Most cessation apps give you generic advice — "drink water when you have a craving" — pulled from guidelines any smoker has already heard. QuitTxt is built on an actual clinical corpus: peer-reviewed studies, intervention protocols, evidence-based behavioral strategies. The challenge was building an AI system that could answer questions using that evidence without making things up. In healthcare, a hallucinated answer isn't just embarrassing. Someone might act on it.

The system

RAG pipeline on top of Google's Gemini. FastAPI backend, Streamlit interface for the research team. User asks a question. System retrieves relevant passages from the clinical corpus. Passes them to the LLM as grounding context. Returns an answer with source references. If retrieval confidence falls below threshold, the system says "I don't have enough information" instead of guessing. That refusal behavior was the most important design decision in the entire project.

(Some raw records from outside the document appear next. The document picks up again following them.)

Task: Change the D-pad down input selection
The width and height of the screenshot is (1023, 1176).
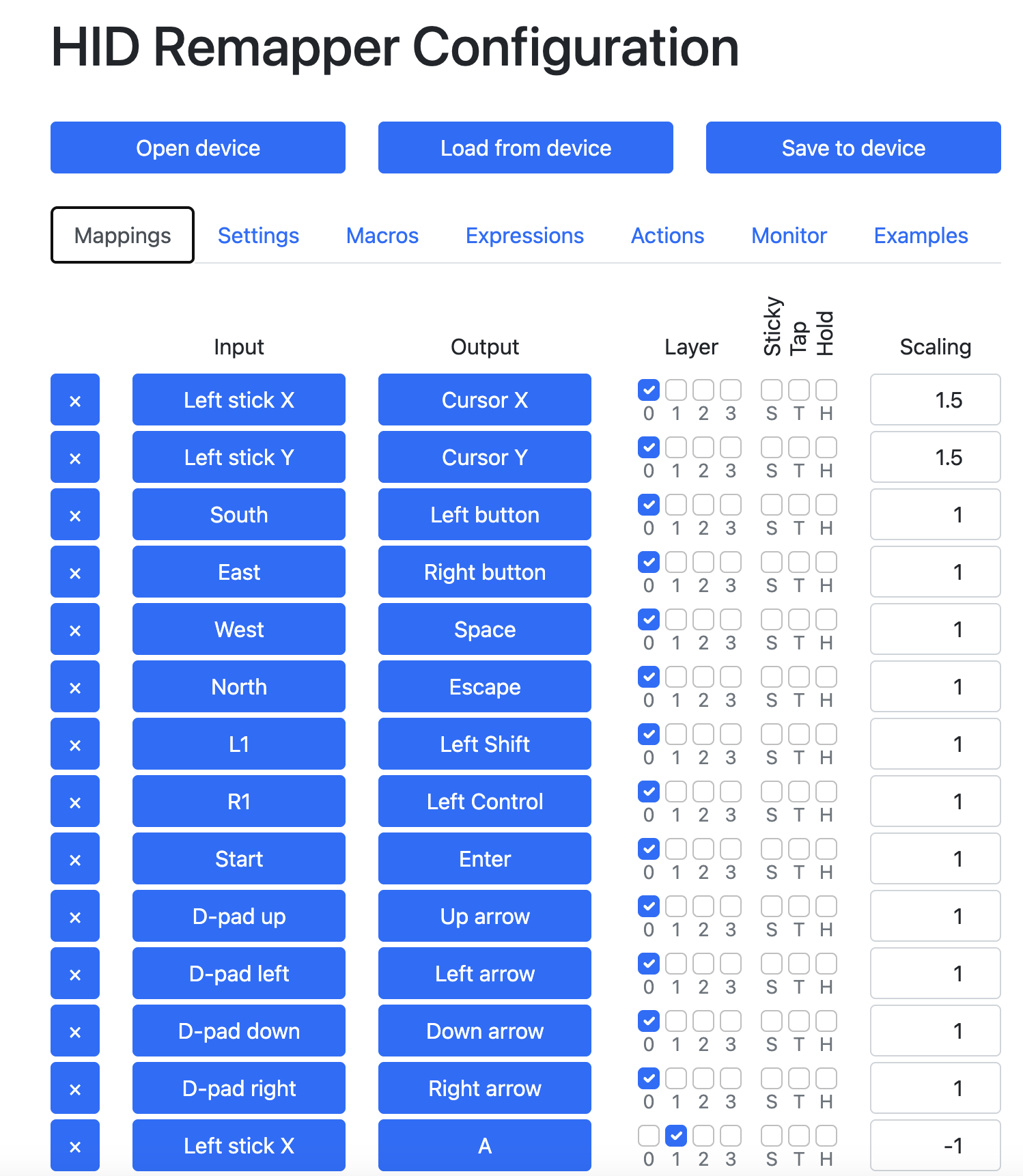Action: [239, 1031]
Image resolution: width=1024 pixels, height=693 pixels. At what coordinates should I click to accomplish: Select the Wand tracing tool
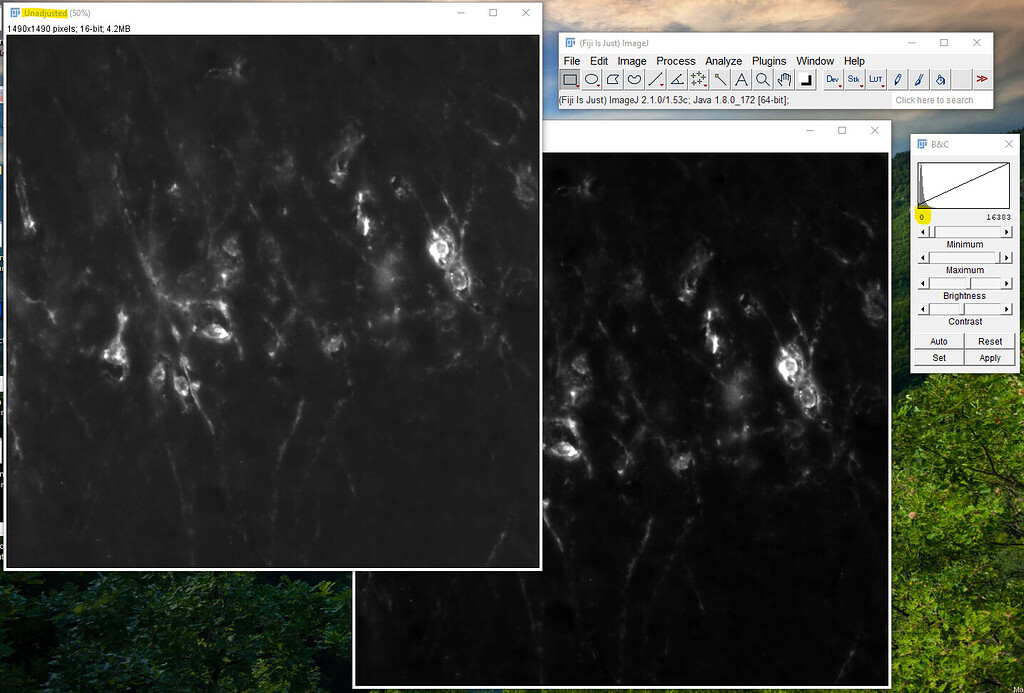[722, 79]
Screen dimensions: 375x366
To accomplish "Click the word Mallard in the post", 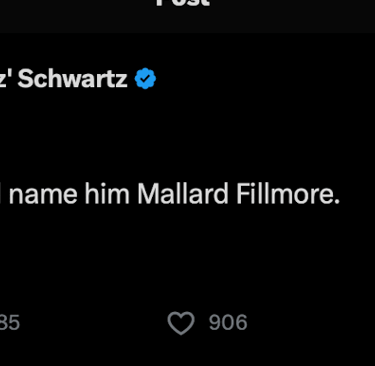I will pyautogui.click(x=183, y=194).
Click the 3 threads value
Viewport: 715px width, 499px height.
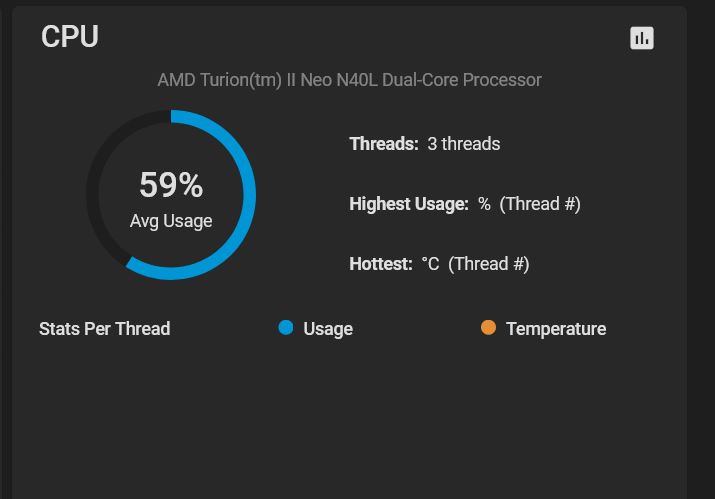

Why clinical RAG is different

Clinical documents are dense and structured. You can't chunk them the way you'd chunk a blog post — section breaks carry meaning, and sentence-level chunking destroys context. I tried three approaches before landing on paragraph-level chunks with section-header preservation and a sliding window overlap for continuity. The difference in retrieval quality was measurable, not marginal.

The 0.72 threshold

Every retrieved chunk gets a cosine similarity score against the query. Below 0.72, the system declines to answer. That number came from tuning on a held-out query set where I already knew the correct answers. The goal: find where retrieval quality drops enough that the LLM starts filling gaps with plausible-sounding nonsense. 0.72 was that point for this corpus. It sounds arbitrary. It isn't.

Where it is now

Running on GCP. Used by the research team at UTSA's Mobile Lab as part of ongoing clinical research into AI-assisted smoking cessation. Paper in progress targeting IEEE Access.